Check Point Software boosted its cloud security lineup today with its new CloudGuard product portfolio.
It includes CloudGuard SaaS to protect enterprises against attacks on software-as-a-service applications and CloudGuard IaaS, formerly vSEC, for public and private cloud infrastructure protection.
CloudGuard SaaS prevents account hijacking, the company claims. It also prevents advanced persistent threats (APTs) and zero-day malware from infecting data in SaaS applications. It uses real-time sandboxing, ransomware protection, anti-bot technologies, and real-time cloud-based threat intelligence.
The software also automatically forces encryption of sensitive data and blocks and quarantines unauthorized sharing of sensitive files.
“We are really building the automation capabilities so customers can utilize native tools in their cloud arsenal,” said Don Meyer, head of product marketing for Check Point. “Now we provide consistent policy across anywhere our customers or their infrastructure are going to go.”
This product will be available early in the second quarter of 2018.
The infrastructure-as-a-service security product targets infrastructure and workloads for public and private cloud platforms including: Amazon Web Services (AWS), Google Cloud Platform, Microsoft Azure, Cisco ACI, OpenStack, VMware NSX, VMware Cloud on AWS, VMware ESX, Alibaba Cloud, KVM, and Hyper-V, among others. CloudGuard IaaS is available now.
The Alibaba Cloud support is new, Meyer said, adding that the company is “on the cusp of announcing an Oracle [Cloud] integration as well.”
Cloud SecurityThe software sounds like cloud access security broker (CASB) technology. Meyer, however, insists it’s more than CASB. “We’ve got a fully integrated CASB solution on steroids,” he said. “It is really focused on providing threat prevention as opposed to just policing the identification.”
CASBs, he said, typically focus on enforcing security policy, and creating a buffer between the application and the enterprise. “It really is about authentication,” Meyer said. “Once you verify you are who you say you are, that exchange of information can take place.”
Check Point’s CloudGuard technology, on the other hand, takes a device- and application-centric approach, he explained.
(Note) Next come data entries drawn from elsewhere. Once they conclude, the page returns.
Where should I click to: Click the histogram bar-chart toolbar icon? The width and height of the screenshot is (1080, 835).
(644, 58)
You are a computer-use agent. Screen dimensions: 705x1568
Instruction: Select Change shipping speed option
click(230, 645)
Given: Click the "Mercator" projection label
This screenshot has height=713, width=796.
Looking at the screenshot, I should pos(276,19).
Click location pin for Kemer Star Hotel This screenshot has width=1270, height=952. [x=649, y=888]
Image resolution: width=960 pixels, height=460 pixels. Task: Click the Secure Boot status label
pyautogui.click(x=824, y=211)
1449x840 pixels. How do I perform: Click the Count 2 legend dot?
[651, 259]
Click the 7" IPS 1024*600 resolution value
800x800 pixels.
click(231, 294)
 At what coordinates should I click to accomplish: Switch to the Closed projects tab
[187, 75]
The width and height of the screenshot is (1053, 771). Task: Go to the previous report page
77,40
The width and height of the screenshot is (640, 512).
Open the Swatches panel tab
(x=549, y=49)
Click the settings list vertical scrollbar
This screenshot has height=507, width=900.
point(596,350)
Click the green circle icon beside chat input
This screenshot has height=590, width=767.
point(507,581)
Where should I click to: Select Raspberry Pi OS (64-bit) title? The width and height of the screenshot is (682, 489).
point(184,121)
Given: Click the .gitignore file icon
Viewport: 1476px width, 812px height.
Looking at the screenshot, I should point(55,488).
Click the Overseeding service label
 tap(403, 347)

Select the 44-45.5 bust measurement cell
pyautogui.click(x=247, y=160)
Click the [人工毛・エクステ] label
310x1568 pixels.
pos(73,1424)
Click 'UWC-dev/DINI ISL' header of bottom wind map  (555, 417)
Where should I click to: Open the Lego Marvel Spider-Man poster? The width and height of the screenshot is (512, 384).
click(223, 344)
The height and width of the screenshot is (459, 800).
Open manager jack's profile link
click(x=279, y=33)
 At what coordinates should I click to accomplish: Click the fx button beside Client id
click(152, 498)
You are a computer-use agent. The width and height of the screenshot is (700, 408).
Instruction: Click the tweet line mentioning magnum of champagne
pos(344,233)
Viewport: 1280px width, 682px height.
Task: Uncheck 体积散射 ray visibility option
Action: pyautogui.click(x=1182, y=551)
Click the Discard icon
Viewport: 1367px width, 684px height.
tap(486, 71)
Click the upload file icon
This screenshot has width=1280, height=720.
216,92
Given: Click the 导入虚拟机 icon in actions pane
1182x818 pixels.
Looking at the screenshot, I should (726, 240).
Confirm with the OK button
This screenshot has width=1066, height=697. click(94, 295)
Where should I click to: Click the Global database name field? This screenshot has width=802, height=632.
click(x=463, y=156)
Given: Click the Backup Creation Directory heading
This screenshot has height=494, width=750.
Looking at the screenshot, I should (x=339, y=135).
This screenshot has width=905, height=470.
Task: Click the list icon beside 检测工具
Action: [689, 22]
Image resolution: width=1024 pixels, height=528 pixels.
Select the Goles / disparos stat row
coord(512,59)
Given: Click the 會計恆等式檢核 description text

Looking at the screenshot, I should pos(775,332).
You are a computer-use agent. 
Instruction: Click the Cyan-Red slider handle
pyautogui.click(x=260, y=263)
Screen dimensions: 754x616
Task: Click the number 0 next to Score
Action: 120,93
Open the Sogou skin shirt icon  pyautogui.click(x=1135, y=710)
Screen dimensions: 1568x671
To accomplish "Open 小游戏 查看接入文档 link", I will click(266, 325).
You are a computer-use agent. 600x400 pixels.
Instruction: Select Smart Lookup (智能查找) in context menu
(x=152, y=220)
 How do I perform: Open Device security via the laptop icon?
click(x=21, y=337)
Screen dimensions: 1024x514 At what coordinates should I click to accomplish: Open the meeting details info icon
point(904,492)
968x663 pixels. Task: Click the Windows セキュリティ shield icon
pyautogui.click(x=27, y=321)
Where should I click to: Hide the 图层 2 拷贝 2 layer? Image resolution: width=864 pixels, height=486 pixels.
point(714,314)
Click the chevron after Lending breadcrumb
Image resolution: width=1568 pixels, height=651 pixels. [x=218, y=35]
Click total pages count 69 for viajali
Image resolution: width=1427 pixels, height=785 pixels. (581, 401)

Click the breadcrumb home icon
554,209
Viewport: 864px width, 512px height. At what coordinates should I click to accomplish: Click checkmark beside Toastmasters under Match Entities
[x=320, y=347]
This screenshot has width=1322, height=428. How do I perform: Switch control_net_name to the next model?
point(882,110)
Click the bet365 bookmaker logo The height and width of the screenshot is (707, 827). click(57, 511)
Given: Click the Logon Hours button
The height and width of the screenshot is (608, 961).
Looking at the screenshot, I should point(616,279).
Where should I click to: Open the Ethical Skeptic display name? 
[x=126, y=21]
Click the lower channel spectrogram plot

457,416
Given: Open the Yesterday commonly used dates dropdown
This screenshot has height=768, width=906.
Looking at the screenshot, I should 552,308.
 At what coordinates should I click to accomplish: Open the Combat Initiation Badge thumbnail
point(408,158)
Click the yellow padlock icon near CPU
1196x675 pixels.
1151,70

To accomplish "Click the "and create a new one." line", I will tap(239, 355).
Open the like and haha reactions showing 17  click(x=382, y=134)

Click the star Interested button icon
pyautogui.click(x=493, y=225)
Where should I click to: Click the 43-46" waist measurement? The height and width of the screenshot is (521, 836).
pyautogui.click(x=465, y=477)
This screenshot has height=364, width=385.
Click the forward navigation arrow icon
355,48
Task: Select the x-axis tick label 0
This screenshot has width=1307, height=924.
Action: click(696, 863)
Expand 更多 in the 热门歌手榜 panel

It polices the exchange of information between applications, and it determines if devices are acting suspiciously — for example being used at odd times or carrying an embedded certificate.
“We look at user behavior, along with some machine learning, and some device-level context,” Meyer said. “And we’re rounding that out in a portfolio for each individual user.”
Check Point’s product launch comes a day after its competitor Palo Alto Networks announced it added new cloud capabilities to its Next-Generation Security Platform, extending support across Amazon Web Services (AWS), Microsoft Azure, and Google Cloud.